(Items listed in a dataset)
----------------
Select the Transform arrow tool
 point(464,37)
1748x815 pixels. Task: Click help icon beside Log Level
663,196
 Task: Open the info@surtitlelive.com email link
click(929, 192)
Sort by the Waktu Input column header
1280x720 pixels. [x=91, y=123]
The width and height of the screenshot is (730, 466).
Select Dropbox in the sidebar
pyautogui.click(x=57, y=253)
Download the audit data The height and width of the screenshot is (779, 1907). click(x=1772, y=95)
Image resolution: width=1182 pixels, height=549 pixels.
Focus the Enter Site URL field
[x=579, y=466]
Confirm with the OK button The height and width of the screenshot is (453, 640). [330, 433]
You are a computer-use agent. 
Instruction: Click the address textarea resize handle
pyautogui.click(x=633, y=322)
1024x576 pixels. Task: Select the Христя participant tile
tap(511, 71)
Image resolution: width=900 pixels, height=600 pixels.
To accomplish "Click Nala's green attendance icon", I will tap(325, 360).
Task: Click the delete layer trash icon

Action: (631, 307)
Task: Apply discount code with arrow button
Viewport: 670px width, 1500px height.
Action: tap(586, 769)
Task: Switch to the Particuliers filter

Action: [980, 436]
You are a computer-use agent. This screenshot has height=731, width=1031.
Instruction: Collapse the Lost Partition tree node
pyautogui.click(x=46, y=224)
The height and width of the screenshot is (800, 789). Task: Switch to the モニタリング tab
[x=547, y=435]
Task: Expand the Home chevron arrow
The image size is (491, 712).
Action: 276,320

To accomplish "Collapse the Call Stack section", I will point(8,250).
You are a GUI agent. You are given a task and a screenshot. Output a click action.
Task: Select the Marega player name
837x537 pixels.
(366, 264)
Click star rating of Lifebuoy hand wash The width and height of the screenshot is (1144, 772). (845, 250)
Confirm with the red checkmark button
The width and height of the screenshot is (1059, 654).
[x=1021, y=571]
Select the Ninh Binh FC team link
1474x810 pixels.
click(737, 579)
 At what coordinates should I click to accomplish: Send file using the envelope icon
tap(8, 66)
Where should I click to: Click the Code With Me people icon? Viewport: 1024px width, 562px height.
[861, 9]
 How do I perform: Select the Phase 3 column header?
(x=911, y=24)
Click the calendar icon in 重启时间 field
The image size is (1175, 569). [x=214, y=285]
----------------
**Exercise prompt**
Would you please reproduce the records above exactly, only from their first line through the line holding "Image resolution: width=1182", with both ends included?

**Expected answer**
Select the Transform arrow tool
 point(464,37)
1748x815 pixels. Task: Click help icon beside Log Level
663,196
 Task: Open the info@surtitlelive.com email link
click(929, 192)
Sort by the Waktu Input column header
1280x720 pixels. [x=91, y=123]
The width and height of the screenshot is (730, 466).
Select Dropbox in the sidebar
pyautogui.click(x=57, y=253)
Download the audit data The height and width of the screenshot is (779, 1907). click(x=1772, y=95)
Image resolution: width=1182 pixels, height=549 pixels.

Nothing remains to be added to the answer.